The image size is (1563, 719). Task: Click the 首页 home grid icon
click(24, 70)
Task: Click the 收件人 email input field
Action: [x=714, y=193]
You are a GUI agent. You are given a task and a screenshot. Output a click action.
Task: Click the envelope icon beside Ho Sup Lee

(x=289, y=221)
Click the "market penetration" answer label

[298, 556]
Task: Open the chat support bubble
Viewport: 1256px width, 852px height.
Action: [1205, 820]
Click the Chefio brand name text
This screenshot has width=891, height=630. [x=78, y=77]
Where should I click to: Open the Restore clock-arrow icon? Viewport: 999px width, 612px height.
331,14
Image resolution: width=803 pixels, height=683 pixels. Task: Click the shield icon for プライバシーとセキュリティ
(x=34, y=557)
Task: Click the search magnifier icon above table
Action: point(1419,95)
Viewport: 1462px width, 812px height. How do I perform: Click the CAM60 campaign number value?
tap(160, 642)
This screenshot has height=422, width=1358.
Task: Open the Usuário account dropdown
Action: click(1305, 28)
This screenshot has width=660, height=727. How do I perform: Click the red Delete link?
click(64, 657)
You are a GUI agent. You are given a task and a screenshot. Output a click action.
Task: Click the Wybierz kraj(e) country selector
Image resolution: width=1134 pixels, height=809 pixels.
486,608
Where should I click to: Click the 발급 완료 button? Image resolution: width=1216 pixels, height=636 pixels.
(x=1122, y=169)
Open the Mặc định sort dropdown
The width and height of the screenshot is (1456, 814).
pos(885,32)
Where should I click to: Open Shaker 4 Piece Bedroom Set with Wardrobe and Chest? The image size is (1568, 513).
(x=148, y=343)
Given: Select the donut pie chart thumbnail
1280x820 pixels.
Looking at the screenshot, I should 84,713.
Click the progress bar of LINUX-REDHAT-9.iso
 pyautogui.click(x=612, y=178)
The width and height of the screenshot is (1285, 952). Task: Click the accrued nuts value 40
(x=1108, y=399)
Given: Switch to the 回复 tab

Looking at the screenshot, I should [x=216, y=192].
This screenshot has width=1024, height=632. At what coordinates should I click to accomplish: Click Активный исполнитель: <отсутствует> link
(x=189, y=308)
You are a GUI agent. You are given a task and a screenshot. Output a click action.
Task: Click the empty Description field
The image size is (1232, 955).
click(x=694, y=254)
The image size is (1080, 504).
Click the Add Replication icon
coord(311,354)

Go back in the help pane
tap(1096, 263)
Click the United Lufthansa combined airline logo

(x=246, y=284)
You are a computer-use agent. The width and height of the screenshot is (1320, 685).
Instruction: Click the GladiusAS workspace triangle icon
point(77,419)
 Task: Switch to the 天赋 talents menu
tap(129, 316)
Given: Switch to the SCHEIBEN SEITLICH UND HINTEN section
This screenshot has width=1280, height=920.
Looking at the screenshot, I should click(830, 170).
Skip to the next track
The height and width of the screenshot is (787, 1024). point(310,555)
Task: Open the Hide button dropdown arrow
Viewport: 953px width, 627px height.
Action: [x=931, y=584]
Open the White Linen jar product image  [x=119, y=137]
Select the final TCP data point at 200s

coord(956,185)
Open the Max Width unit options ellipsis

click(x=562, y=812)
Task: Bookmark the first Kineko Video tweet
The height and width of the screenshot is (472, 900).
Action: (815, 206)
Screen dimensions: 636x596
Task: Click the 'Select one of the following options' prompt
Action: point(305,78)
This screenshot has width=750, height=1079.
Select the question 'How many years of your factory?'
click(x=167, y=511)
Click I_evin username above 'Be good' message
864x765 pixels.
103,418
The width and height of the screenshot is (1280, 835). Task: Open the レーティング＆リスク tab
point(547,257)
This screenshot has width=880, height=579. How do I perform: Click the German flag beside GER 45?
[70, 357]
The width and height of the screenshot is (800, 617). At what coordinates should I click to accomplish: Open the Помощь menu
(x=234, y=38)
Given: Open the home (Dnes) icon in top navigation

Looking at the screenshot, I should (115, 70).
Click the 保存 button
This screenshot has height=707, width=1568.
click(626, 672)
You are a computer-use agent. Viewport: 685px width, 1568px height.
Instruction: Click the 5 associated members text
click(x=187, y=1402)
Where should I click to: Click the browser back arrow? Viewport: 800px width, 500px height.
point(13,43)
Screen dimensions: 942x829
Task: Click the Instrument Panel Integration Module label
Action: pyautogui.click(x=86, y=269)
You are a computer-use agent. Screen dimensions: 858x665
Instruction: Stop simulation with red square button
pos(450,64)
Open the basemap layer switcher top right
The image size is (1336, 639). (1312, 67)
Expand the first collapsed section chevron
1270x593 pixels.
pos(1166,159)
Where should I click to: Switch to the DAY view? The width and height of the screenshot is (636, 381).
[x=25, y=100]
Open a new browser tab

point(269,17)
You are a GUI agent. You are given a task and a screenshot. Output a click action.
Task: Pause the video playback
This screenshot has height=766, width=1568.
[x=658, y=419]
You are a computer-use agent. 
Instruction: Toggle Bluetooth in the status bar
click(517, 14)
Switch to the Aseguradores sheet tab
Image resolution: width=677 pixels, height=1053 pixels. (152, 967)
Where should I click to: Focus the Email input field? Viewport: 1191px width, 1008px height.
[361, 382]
◆ ◆ ◆ ◆ ◆ ◆ ◆
What you will do:
Among the lines of the data above, count those containing the word "section" and report the total alone.

Result below:
2